2018 World Monuments Watch
In August and September 2017, multiple hurricanes and earthquakes struck the Caribbean, the Gulf, and Mexico, causing unprecedented destruction of infrastructure, buildings, and communities. When disaster strikes, the loss of life and property can be devastating for communities and entire societies. Heritage sites often pay a heavy toll, and yet cultural heritage, both tangible and intangible, is a vital force behind community resilience and a key component on the road to recovery. The Disaster Sites of the Caribbean, the Gulf, and Mexico are included on the 2018 Watch with the goal of mobilizing heritage conservation response following the urgent humanitarian measures undertaken in the immediate aftermath.

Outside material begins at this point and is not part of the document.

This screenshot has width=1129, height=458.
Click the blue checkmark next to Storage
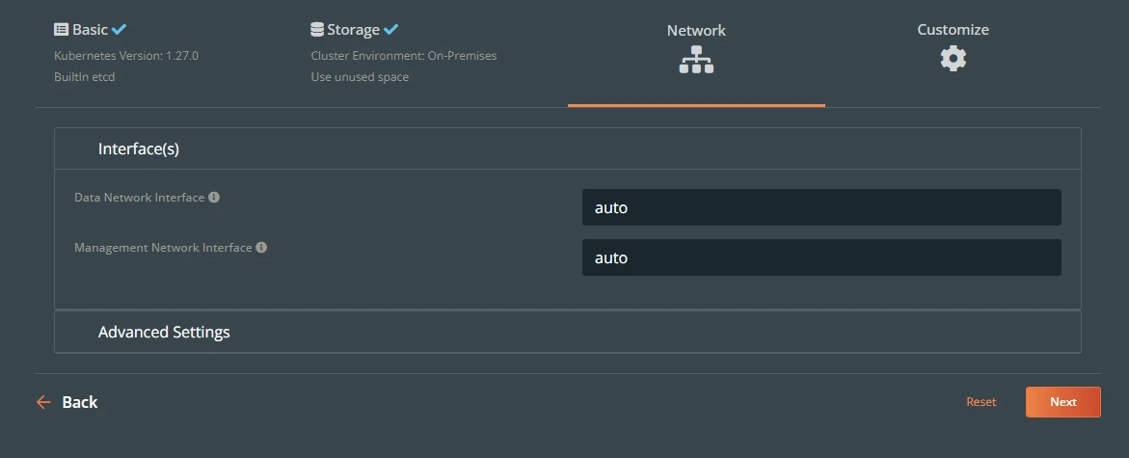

In many of the countries affected by these natural disasters, damage assessments and plans for immediate repairs and reconstructions are already underway. Local and international architects, planners, and engineers are coming together to determine how to rebuild these devastated communities and the cultural sites they cherish. The Mexican Cultural Institute of New York announced an award to support the conservation of the sixteenth-century San Juan Bautista convent in Cuauhtinchan, a 2006 Watch site located in Puebla and severely affected by the earthquakes. With the inclusion of these affected areas and sites on the 2018 Watch, WMF supports this and other ongoing efforts to help strengthen communities through the conservation of heritage.
Since the Watch
WMF will begin a project in partnership with National Institute of Anthropology and History to address the long-term stability of the Archaeological Zone of Monte Albán and Atzompa, including physical conservation, documentation, and geological assessment. Monte Albán, the most significant archeological site in Mexico's Oaxaca Valley and one of the most important archaeological zones in Mesoamerica was previously included on the 2008 Watch. The earthquake recovery project at the site will also emphasize training and capacity building, giving local technicians the skills they need to effectively repair and prepare the archaeological zone for future natural disasters.